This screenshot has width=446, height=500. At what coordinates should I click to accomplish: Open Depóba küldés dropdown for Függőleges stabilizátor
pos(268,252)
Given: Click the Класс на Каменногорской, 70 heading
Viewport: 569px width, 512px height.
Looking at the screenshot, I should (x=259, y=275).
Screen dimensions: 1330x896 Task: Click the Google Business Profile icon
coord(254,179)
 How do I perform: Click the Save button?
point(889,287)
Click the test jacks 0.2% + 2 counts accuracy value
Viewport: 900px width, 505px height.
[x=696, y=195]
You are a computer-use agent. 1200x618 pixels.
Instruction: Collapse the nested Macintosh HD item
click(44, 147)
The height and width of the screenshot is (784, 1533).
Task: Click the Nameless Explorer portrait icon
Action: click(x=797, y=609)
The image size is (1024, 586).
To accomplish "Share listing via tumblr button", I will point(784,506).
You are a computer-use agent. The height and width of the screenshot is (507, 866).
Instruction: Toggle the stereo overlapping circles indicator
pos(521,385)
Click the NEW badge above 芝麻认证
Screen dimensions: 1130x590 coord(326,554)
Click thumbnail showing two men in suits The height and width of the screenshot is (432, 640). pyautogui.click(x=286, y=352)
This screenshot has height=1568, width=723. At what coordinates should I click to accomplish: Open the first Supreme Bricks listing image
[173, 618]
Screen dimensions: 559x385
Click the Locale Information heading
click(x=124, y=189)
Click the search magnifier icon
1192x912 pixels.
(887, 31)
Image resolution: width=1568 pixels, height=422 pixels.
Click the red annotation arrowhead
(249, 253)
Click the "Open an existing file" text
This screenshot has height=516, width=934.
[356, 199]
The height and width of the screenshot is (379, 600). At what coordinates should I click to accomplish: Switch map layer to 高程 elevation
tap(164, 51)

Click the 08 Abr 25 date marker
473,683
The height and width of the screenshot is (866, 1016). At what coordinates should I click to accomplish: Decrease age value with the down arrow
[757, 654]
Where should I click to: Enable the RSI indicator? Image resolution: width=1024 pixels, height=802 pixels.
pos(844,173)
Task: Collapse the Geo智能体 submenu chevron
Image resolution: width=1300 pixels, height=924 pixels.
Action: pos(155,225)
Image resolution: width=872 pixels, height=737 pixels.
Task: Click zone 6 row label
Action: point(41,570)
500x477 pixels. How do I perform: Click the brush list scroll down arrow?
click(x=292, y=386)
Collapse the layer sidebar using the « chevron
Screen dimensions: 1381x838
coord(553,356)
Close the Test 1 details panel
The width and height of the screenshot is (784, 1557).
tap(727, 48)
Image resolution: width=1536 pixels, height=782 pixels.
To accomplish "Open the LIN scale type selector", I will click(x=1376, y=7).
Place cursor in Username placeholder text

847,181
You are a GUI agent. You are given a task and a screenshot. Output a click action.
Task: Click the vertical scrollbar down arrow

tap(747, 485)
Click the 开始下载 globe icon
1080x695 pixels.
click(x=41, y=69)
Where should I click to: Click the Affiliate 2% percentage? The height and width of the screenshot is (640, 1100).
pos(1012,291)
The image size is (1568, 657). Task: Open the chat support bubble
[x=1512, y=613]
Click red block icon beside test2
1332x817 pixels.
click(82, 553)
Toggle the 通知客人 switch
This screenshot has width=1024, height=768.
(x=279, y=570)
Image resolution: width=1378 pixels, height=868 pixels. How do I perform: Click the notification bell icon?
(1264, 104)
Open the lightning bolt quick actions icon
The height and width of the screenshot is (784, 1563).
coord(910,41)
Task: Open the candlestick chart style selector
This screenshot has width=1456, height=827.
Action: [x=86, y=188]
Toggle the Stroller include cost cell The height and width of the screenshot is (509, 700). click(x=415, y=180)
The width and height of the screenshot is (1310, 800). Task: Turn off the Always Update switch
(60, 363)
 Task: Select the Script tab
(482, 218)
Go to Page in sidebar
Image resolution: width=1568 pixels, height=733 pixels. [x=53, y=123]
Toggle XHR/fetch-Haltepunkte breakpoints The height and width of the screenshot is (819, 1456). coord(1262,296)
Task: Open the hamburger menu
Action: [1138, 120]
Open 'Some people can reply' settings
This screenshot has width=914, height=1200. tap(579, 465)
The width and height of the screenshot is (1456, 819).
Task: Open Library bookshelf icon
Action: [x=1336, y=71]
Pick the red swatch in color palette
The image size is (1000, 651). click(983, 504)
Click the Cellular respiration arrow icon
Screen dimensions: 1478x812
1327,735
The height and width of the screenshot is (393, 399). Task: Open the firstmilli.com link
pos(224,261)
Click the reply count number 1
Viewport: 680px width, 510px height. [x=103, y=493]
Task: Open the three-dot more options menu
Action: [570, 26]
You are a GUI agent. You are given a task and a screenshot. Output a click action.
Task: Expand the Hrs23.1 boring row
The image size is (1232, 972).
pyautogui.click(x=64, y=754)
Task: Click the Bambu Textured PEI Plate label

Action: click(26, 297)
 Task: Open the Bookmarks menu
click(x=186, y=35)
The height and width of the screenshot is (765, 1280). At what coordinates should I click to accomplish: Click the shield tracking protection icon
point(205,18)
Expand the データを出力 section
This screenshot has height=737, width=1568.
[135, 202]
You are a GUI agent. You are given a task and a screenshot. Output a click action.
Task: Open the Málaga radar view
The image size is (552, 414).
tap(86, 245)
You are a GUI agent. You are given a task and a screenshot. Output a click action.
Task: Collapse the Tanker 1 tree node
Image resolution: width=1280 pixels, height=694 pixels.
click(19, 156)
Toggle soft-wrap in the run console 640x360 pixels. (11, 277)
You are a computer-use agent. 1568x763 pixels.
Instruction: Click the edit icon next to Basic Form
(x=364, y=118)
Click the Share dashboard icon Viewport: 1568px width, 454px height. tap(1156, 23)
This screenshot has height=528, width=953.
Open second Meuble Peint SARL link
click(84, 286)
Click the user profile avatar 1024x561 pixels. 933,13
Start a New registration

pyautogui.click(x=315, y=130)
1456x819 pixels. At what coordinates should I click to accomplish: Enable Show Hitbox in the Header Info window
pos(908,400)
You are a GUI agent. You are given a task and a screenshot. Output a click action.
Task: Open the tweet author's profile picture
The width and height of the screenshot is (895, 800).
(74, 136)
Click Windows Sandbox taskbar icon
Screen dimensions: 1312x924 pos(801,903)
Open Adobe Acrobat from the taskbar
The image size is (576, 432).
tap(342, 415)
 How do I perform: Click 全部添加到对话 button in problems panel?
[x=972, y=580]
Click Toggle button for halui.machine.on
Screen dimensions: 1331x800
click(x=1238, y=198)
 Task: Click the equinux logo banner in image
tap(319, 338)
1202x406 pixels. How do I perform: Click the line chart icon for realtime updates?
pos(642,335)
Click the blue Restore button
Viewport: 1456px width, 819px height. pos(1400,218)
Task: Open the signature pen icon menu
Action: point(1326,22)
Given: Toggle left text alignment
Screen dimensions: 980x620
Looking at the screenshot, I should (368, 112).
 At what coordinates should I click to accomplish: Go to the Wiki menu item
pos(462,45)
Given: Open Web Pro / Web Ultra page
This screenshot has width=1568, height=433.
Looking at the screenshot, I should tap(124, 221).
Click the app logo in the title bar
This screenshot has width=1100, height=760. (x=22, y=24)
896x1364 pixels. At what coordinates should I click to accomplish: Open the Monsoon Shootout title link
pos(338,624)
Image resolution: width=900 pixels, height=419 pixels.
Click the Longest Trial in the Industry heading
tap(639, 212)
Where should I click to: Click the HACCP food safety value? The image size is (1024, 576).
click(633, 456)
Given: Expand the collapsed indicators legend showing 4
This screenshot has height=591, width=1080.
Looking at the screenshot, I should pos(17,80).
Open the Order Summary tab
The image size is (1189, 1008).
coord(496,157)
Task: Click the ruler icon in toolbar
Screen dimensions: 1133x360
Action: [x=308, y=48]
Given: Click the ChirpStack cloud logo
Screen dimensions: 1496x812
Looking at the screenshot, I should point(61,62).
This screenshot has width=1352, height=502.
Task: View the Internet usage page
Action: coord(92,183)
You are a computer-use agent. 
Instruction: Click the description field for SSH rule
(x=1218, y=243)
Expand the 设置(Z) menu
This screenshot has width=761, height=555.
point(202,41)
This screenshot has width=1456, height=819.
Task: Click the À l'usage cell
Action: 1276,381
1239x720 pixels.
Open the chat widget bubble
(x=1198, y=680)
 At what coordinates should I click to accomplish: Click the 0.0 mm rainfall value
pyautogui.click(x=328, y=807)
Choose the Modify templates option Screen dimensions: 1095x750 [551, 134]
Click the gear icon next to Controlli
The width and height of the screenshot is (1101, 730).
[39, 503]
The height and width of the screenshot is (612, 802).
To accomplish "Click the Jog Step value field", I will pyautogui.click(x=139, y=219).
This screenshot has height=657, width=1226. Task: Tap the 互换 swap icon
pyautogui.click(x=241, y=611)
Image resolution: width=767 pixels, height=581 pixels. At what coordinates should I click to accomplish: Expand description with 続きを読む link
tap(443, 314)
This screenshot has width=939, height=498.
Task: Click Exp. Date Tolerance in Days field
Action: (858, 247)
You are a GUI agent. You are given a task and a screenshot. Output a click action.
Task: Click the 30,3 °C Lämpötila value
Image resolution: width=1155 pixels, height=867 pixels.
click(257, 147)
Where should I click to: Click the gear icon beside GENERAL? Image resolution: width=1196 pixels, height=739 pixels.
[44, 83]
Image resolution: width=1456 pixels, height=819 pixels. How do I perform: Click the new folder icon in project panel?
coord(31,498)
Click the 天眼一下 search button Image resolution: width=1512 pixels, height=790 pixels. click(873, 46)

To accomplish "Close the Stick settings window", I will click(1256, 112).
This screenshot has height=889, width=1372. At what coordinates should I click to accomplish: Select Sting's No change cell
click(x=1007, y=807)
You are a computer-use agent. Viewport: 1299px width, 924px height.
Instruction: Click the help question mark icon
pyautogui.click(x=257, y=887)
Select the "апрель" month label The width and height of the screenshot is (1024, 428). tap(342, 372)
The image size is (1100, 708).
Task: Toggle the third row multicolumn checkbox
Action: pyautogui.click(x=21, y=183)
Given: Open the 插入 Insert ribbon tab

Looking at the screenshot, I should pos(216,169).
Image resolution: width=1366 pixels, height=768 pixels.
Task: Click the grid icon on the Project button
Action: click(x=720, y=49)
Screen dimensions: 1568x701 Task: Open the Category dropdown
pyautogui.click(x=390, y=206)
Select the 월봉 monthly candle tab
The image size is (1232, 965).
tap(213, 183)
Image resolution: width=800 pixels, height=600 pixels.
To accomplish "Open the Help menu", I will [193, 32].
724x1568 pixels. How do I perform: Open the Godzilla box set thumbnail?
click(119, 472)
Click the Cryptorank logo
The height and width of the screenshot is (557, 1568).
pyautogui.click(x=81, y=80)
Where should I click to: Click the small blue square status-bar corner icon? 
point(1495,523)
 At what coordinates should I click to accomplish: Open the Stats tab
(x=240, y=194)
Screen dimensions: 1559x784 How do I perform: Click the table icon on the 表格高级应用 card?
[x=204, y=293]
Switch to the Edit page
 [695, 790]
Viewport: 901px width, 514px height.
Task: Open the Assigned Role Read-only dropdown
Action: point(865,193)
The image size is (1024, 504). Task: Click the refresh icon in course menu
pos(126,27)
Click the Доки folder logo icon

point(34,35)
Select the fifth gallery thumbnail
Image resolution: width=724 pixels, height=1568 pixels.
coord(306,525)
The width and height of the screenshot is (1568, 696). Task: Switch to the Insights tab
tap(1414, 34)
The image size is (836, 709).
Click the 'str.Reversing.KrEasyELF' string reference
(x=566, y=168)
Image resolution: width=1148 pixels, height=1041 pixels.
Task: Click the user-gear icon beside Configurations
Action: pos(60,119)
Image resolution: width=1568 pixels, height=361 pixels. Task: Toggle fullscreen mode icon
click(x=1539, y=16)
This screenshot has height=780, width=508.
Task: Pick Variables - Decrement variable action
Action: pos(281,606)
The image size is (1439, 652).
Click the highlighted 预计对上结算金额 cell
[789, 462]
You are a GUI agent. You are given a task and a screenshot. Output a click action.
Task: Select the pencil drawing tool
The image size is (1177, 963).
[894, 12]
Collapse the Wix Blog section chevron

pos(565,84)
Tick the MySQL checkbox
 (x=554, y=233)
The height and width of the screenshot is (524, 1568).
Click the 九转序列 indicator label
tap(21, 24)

_Exercise goal:_
Find each line in the entries above that contains the word "layer", and copy those lines.

_Completed exercise:_
The height and width of the screenshot is (379, 600). At what coordinates should I click to accomplish: Switch map layer to 高程 elevation
Collapse the layer sidebar using the « chevron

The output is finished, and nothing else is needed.